Task objective
In the data that follows, every line containing the word "agent" should be returned.

[Pixel coordinate grounding data]
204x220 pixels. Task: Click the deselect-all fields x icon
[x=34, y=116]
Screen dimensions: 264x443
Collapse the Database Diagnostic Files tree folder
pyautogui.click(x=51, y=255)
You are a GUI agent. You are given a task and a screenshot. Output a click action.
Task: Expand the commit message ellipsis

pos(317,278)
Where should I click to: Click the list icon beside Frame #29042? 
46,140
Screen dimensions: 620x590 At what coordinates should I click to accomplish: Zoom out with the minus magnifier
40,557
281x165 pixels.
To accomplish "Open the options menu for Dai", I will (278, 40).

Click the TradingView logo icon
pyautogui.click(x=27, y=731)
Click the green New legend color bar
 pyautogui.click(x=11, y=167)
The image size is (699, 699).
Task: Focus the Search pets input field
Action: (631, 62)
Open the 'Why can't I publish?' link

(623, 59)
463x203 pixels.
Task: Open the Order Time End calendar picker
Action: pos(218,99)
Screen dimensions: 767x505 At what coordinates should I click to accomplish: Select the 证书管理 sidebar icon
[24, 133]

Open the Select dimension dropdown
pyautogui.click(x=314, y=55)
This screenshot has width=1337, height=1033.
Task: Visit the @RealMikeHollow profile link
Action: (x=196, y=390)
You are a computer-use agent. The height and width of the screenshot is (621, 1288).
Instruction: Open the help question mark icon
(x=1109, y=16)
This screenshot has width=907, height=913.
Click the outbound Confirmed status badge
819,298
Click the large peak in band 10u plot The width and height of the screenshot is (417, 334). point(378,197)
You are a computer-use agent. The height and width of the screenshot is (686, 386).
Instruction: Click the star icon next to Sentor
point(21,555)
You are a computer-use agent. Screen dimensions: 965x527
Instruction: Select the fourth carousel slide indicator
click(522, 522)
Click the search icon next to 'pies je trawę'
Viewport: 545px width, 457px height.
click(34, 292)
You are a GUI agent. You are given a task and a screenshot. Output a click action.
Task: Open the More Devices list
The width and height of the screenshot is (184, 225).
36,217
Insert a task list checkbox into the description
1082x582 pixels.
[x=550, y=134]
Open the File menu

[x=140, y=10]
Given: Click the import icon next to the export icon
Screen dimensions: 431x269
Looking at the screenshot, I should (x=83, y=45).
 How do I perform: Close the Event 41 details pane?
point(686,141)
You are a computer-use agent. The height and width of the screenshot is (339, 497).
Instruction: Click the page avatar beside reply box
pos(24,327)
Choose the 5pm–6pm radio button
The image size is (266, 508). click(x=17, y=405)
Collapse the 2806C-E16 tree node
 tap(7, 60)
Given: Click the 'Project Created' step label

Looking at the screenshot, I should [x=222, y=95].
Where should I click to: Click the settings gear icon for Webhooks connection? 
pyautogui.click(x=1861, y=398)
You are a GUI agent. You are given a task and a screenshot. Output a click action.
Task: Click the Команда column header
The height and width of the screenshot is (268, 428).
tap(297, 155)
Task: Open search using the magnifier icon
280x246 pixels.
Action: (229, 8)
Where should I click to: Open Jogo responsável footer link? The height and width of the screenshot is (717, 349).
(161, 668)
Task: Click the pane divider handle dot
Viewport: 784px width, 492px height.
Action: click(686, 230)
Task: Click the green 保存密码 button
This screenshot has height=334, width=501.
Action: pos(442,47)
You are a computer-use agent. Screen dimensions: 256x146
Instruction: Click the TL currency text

Task result
You are a GUI agent. You are given a task and a screenshot. Output a click action.
You are a computer-use agent. The height and width of the screenshot is (621, 1288).
You are a computer-use agent. The height and width of the screenshot is (686, 386).
You are a computer-use agent. Screen dimensions: 965x527
You are a GUI agent. You are given a task and a screenshot. Output a click action.
You are a computer-use agent. The height and width of the screenshot is (339, 497).
You are a GUI agent. You are given a task and a screenshot. Output a click action.
You are a computer-use agent. Screen dimensions: 256x146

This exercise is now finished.